Chemical formula: C₈₀H₁₀₆Cl₂N₁₁O₂₇P Molecular mass: 1,755.65 g/mol PubChem compound: 3081362
Telavancin is an antibacterial drug. It is a semisynthetic, lipoglycopeptide antibiotic. Telavancin exerts concentration-dependent, bactericidal activity against Gram-positive organisms in vitro, as demonstrated by time-kill assays and MBC/MIC (minimum bactericidal concentration/minimum inhibitory concentration) ratios using broth dilution methodology. In vitro studies demonstrated a telavancin post-antibiotic effect ranging from 1 to 6 hours against S. aureus and other Grampositive pathogens.
Telavancin inhibits cell wall biosynthesis by binding to late-stage peptidoglycan precursors, including lipid II. Telavancin also binds to the bacterial membrane and disrupts membrane barrier function.

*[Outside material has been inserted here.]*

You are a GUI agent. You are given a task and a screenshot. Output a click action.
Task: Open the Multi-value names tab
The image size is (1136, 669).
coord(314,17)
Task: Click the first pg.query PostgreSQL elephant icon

The antimicrobial activity of telavancin appears to best correlate with the ratio of area under the concentration-time curve to minimum inhibitory concentration (AUC/MIC) for Staphylococcus aureus based on animal models of infection. Exposure-response analyses of the clinical trials support the dose of 10 mg/kg every 24 hours.

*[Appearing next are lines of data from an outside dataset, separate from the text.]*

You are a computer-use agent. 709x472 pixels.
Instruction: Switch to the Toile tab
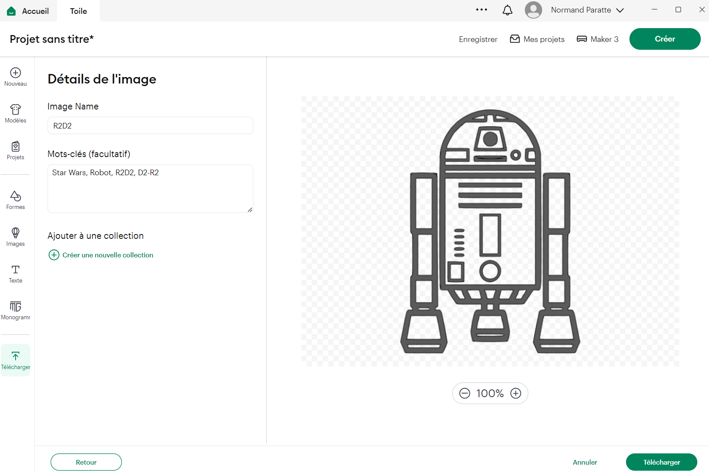[x=78, y=11]
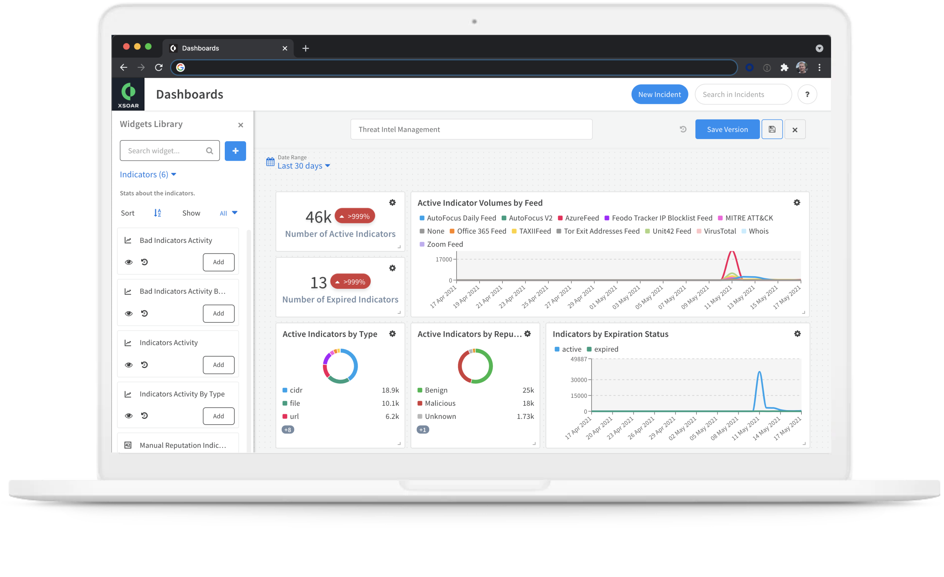Click the calendar icon next to Date Range
Screen dimensions: 944x577
point(270,162)
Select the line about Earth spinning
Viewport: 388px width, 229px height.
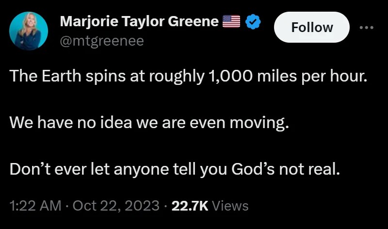click(x=188, y=76)
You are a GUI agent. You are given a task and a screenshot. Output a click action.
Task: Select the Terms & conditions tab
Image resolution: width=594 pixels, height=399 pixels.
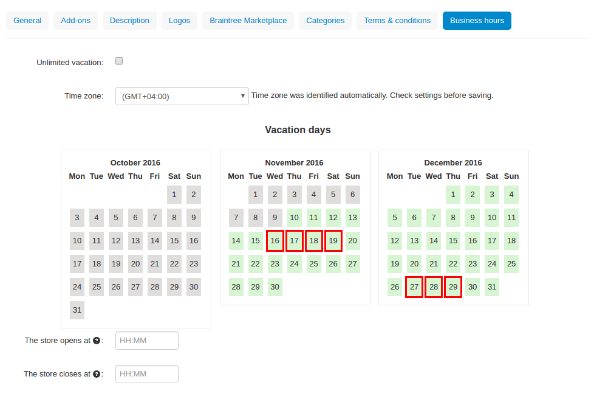tap(397, 21)
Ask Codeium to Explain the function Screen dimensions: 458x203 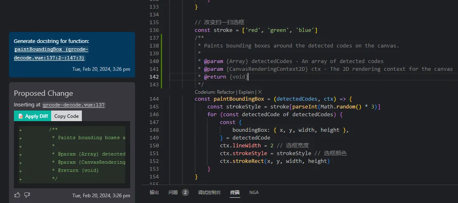pyautogui.click(x=246, y=92)
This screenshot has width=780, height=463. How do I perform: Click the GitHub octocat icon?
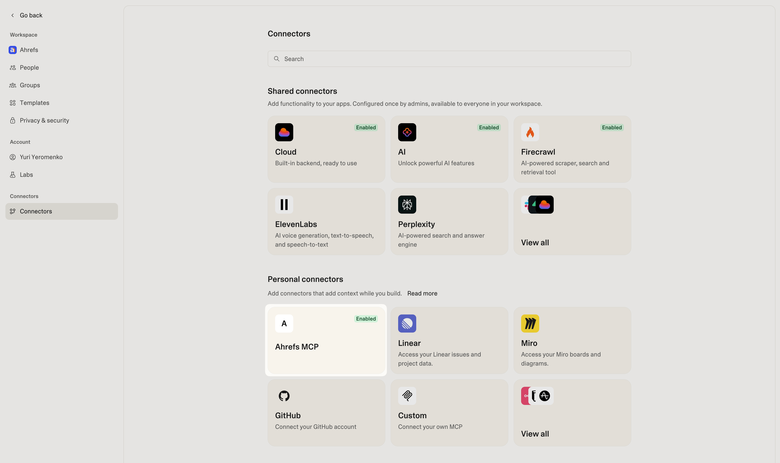[284, 396]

The effect of telavancin on cardiac repolarization was assessed in a randomized, double-blind, multiple-dose, positive-controlled, and placebo-controlled, parallel study (n=160). Healthy subjects received telavancin 7.5 mg/kg, telavancin 15 mg/kg, positive control, or placebo infused over 60 minutes once daily for 3 days. Based on interpolation of the data from telavancin 7.5 mg/kg and 15 mg/kg, the mean maximum baseline-corrected, placebocorrected QTc prolongation at the end of infusion was estimated to be 12-15 msec for telavancin 10 mg/kg and 22 msec for the positive control (Table). By 1 hour after infusion the maximum QTc prolongation was 6-9 msec for telavancin and 15 msec for the positive control.

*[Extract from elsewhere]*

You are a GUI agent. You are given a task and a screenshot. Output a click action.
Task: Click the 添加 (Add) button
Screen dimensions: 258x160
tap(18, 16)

Mean and Maximum QTcF Changes from Baseline Relative to Placebo:
| QTcF1 Change from Baseline | ||
|---|---|---|
| Mean (Upper 90% Confidence Limit2) msec | Maximum (Upper 90% Confidence Limit) msec | |
| Telavancin 7.5 mg/kg | 4.1 (7) | 11.6 (16) |
| Telavancin 15 mg/kg | 4.6 (8) | 15.1 (20) |
| Positive Control | 9.5 (13) | 21.6 (26) |
1 Fridericia corrected; 2Upper Confidence Limit (CL) from a 2-sided 90% Confidence Interval (CI) on difference from placebo (msec)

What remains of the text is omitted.